M1 said that an unexpected congestion problem spread to different layers of its network, interrupting the process of confirming that people making calls on it were indeed M1 customers. This resulted in many customers being unable to make calls for more than five hours.
Get the full story from The Straits Times.
Here is the full statement from M1:
SINGAPORE - M1 takes a serious view of the network incident that lasted 5 hours and 15 minutes on Tuesday, 4 February, which affected customers making voice calls on our network. SMS and mobile data services were also affected, intermittently, during the incident.
A full investigation to determine the root cause of the incident is ongoing. We would like to share our preliminary findings and the immediate measures we are taking to further enhance our network.
Our preliminary findings suggest that an unexpected call processing software issue had prevented our customers from registering on the mobile network.
This issue originated from a pair of mobile site switches which performed in an unstable manner, causing intermittent connection problems between our switches and customer databases. The cause of this is still being investigated by our vendor.
To make voice calls, customers have to be authenticated by our network. This is the beginning of the call processing flow. However, the intermittent connection interrupted the authentication process. These unsuccessful authentication attempts tied up network resources, leading to congestion at the customer databases. The congestion cascaded to another network layer, tying up additional network resources and preventing customers from making or receiving calls.
M1 has invested significantly and remains committed to building a highly advanced and resilient network to deliver better customer experience. To this extent, our network now utilises the Advanced Telecommunications Computing Architecture, which enables dynamic allocation of network resources. This has however increased the complexity of the network architecture, and accordingly, the troubleshooting process.
Although we quickly identified and stabilised the unstable switches, the congestion had spread across our network. As a result, we had to clear the congestion across the network layers and services were restored when the congestion was cleared.
During the incident, we updated our customers through relevant channels such as our Facebook page, our corporate website, and through our call centre hotline. We also kept the media updated on the situation, including the results of our preliminary investigations that same day.
"We are continually upgrading our network to deliver better customer experience and improve network resiliency. With a more sophisticated network, it has inevitably increased the level of complexity in troubleshooting. I sincerely apologise for the inconvenience caused to our customers from this incident," said Ms Karen Kooi, Chief Executive Officer, M1 Limited.

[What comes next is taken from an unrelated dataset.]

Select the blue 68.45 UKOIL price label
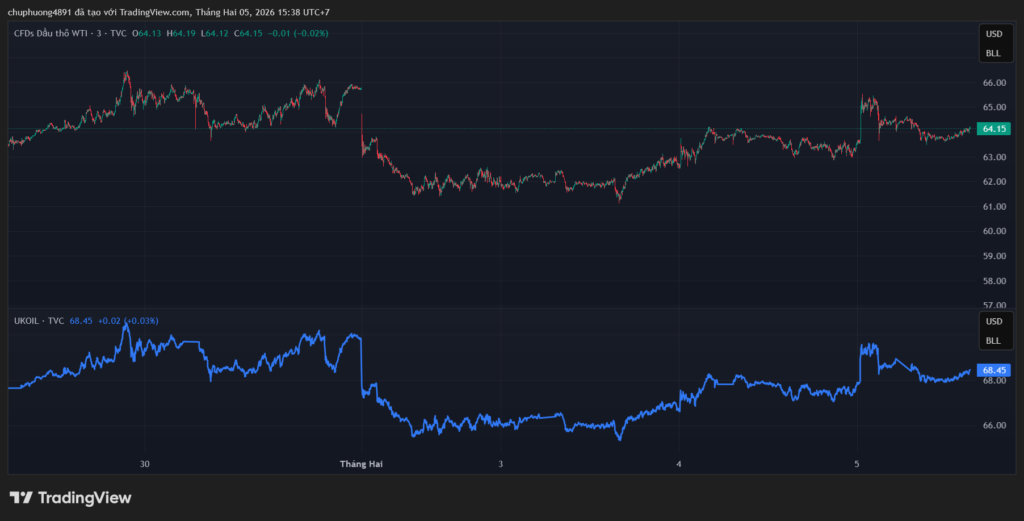This screenshot has width=1024, height=521. [993, 370]
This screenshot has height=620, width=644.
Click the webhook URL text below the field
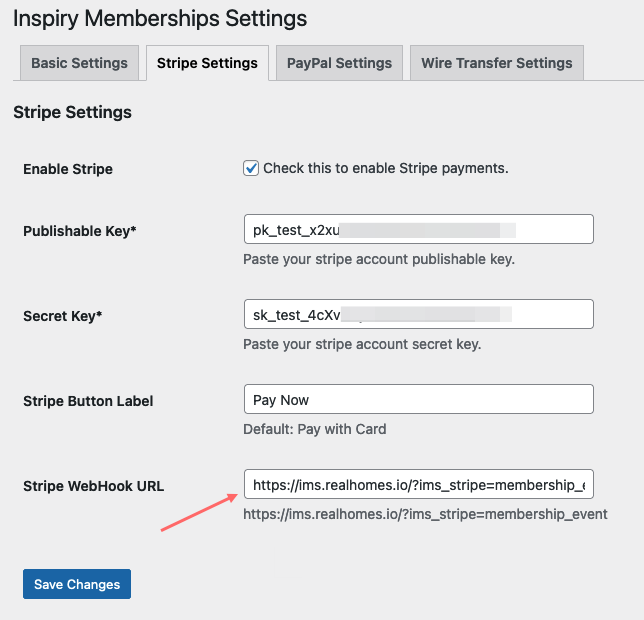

Ms Kooi added: "While the root cause for the mobile site switch instability is being investigated, we are reconfiguring our site switches to eliminate congestion that may arise due to unstable intermittent connections. We will also be deploying a software enhancement that will enable us to better manage sudden and unexpected extreme traffic conditions. In addition, an independent expert will be appointed to review our network architecture and connectivity to further enhance network performance."